Sometimes I wonder if the future, in some strange metaphysical way, reaches down into our psyches and readies us to accept what is to come. Maybe we know things before we know them. By the time change is plain to see, we’ve unconsciously adapted to it and have learned to call it something else–God’s will, human nature, life.
Let’s say, for example, that the American Empire is just about over. Let’s say China and India and other countries as well are set to surge ahead in science and technology, leaving reduced opportunities for upward mobility for the educated, while capital continues to roam the world in search of cheap labor, leaving a shattered working class. Let’s say we really are becoming a society of fixed status: the have-nots, an anxious and defensive middle and what George W. Bush famously calls his base, the have-mores. What sort of shifts in culture and social structure would prepare us for this looming state of affairs? A resurgence of Christian fundamentalism would fill the bill nicely.
Intellectually, scientifically, even artistically, fundamentalism–biblical literalism–is a road to nowhere, because it insists on fidelity to revealed truths that are not true. But religious enthusiasm is not all bad. Like love or political activism, it can help troubled souls transform their lives. And if what we’re looking at is an America with an ever-larger and boxed-in working class and tighter competition for high-paying jobs among the elite, fundamentalism is exactly the thing to manage decline: It schools the downwardly mobile in making the best of their lot while teaching them to be grateful for the food pantry and daycare over at the church. At the same time, taking advantage of existing currents of anti-intellectualism and school-tax resistance, it removes from the pool of potential scientists and other creative professionals vast numbers of students, who will have had their minds befuddled with creationism and its smooth-talking cousin, intelligent design. Already, according to a study by University of Minnesota biology professor Randy Moore, 40 percent of high school biology teachers don’t teach evolution, either because it’s socially unacceptable in their communities or because they themselves don’t believe in it.
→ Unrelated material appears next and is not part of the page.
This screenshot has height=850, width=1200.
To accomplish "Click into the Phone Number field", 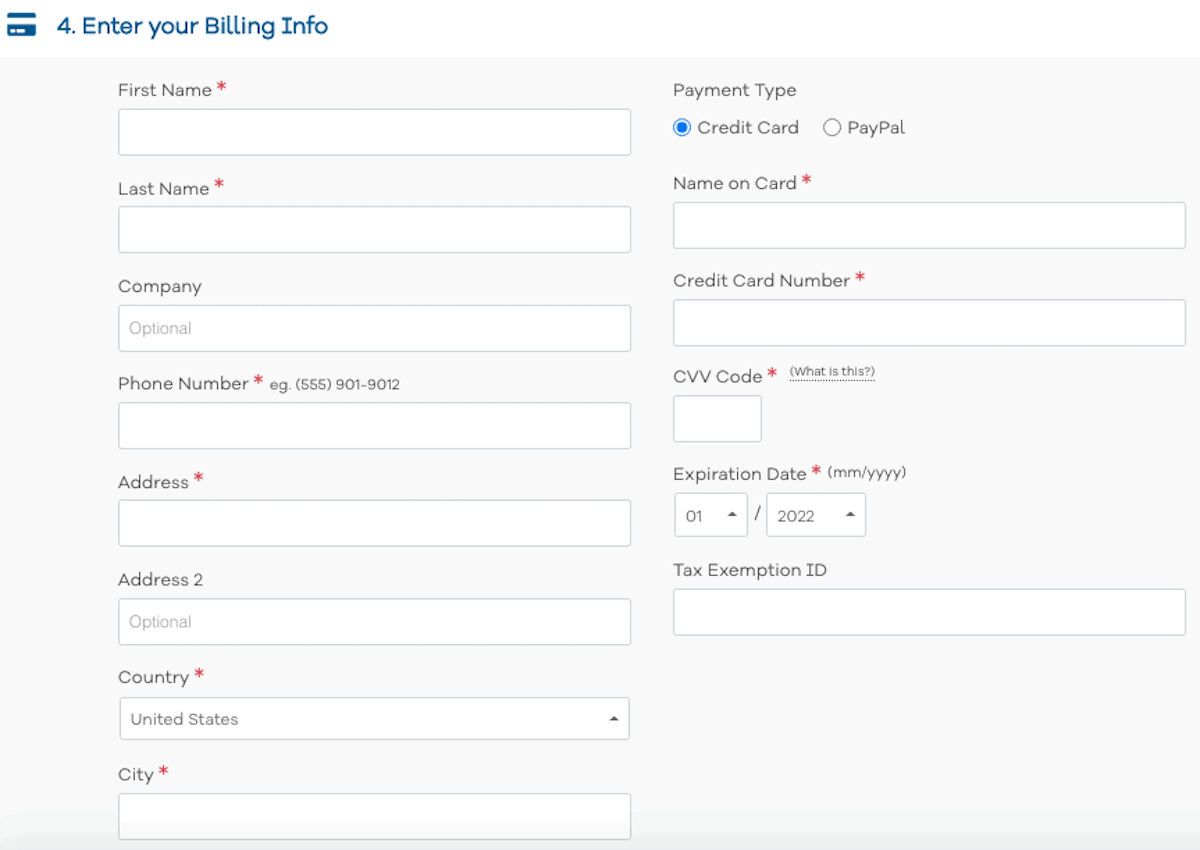I will (x=373, y=425).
If you think of current behavior as an advance accommodation to what is on the way, some things make sense that otherwise are mysterious. Why, at the very moment that we are talking obsessively about academic “excellence” and leaving no child behind, are we turning our public schools into factories of rote learning and multiple-choice testing, as if learning how to read and count were some huge accomplishment? Well, if your fate is to be a supermarket checker–and that’s a “good job” these days–you won’t be needing Roman history or art or calculus. By the same token, cutting state university budgets, burdening students with debt and turning college into a kind of middle-management trade school makes sense, if shrinking opportunities for the professional elite lie ahead. Why create more competition for the graduates of the Ivy League?